AIM A =
Decide whether each statement agrees with the text below about the Umeed television series, answering yes or no and quoting the deciding words of the text: (i) the series was written by Zahid Mehmood; (ii) the series aired on Geo Entertainment; (iii) Sidra Batool had last appeared on television in 2017.
AIM B =
Carry on the text about the Umeed television series below from the point where it stops.

READING TEXT =

>>>>>

- امید
- Genre: Soap opera
- Written by: Mehrunnisa Mustaqeem Khan
- Directed by: Zahid Mehmood
- Starring: Erum Akhtar Kashif Mehmood Farhan Ally Agha Sara Saif Sidra Batool Esha Noor
- Composer: Naved Nashad
- Country of origin: Pakistan
- Original language: Urdu
- No. of episodes: 75

Production
- Producers: Abdullah Kadwani Asad Qureshi
- Camera setup: Multi-camera setup
- Production company: 7th Sky Entertainment

Original release
- Network: Geo Entertainment
- Release: 31 August – 13 November 2020

= Umeed (TV series) =

Pakistani television series

Umeed is a Pakistani social soap opera television series, produced by Abdullah Kadwani and Asad Qureshi under their production banner 7th Sky Entertainment. It features Erum Akhtar, Kashif Mehmood, Farhan Ally Agha, Sara Saif and Sidra Batool as lead along with Sajid Shah, Asim Mehmood, Afshan Qureshi, Humaira Bano, Esha Noor and Farah Nadir in pivotal roles.

The serial marks the comeback of Sidra Batool to television as she was last seen in Shikwa Nahin Kisi Se, three years back, in 2017.

<<<<<

EXTRACTED INFORMATION =

>>>>>

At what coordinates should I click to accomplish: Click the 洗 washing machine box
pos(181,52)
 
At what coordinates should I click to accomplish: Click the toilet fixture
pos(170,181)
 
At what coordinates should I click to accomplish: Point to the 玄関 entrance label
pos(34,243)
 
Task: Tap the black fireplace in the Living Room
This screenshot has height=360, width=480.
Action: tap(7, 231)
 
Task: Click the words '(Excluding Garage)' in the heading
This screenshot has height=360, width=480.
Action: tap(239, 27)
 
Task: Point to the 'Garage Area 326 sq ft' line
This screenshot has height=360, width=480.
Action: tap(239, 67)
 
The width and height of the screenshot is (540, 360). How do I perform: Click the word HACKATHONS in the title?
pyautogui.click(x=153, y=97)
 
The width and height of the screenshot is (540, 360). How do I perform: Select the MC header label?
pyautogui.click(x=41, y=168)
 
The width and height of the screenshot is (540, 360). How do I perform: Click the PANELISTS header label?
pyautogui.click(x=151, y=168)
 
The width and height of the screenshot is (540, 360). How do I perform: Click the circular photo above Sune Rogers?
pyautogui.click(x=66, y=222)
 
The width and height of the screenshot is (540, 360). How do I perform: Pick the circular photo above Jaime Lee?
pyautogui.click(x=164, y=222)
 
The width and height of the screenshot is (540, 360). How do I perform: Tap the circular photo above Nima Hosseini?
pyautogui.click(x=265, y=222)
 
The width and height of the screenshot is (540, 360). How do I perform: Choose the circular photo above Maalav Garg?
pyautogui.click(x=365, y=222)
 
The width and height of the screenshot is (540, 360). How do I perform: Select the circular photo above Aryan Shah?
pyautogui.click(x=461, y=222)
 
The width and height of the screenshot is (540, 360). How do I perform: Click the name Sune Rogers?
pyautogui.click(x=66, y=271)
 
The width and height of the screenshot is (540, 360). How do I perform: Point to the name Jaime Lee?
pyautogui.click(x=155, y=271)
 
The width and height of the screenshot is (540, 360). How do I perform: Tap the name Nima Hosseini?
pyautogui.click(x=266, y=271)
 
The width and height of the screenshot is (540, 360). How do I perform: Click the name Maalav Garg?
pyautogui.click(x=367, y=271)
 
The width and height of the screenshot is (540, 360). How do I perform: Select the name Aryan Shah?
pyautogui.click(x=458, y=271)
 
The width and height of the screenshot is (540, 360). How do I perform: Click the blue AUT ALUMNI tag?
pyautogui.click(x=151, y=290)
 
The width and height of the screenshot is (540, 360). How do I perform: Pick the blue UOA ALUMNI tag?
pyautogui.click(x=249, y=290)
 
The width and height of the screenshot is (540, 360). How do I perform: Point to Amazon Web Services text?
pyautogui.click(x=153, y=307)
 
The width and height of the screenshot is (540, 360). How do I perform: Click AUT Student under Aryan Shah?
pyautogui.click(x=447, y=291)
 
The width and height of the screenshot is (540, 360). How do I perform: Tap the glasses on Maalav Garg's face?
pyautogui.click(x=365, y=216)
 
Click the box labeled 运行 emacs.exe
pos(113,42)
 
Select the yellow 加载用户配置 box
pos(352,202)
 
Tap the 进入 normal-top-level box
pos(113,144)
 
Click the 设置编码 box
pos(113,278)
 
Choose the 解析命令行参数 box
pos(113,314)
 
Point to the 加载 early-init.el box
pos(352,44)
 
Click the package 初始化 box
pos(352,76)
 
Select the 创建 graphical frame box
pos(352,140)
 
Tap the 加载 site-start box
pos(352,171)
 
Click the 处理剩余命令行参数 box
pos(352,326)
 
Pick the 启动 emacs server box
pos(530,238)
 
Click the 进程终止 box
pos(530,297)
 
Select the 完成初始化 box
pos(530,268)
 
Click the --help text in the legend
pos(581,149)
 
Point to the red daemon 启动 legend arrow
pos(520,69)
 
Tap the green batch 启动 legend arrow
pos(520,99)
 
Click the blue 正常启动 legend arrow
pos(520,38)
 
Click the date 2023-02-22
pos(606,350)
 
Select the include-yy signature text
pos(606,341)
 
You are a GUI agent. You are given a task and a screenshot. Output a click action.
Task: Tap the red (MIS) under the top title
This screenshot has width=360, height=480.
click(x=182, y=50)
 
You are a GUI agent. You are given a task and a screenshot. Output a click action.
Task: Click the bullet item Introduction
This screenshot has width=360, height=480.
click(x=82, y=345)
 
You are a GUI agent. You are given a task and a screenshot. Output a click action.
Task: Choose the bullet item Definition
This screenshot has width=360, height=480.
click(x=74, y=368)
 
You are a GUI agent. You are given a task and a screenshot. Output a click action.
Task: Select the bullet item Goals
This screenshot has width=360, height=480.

<<<<<

EXERCISE RESPONSE A =
(i) No: "Written by: Mehrunnisa Mustaqeem Khan"
(ii) Yes: "Network: Geo Entertainment"
(iii) Yes: "she was last seen in Shikwa Nahin Kisi Se, three years back, in 2017"

EXERCISE RESPONSE B =
==Plot==
Hailing from a lower middle-class family, Umeed is a young and innocent girl who shares a strong and loving bond with her mother, Zainab. Things come crashing down for the family when Saleem (Umeed's father) falls into the trap of stereotyping his own family due to financial hardships. With her marriage at stake and a daughter to take care of, Zainab stands up for herself and struggles to ward off the stigma around divorce. However, society's cruel remarks hold her back. The story follows the struggle of Zainab and her daughter, Umeed, as they face hardships in their lives.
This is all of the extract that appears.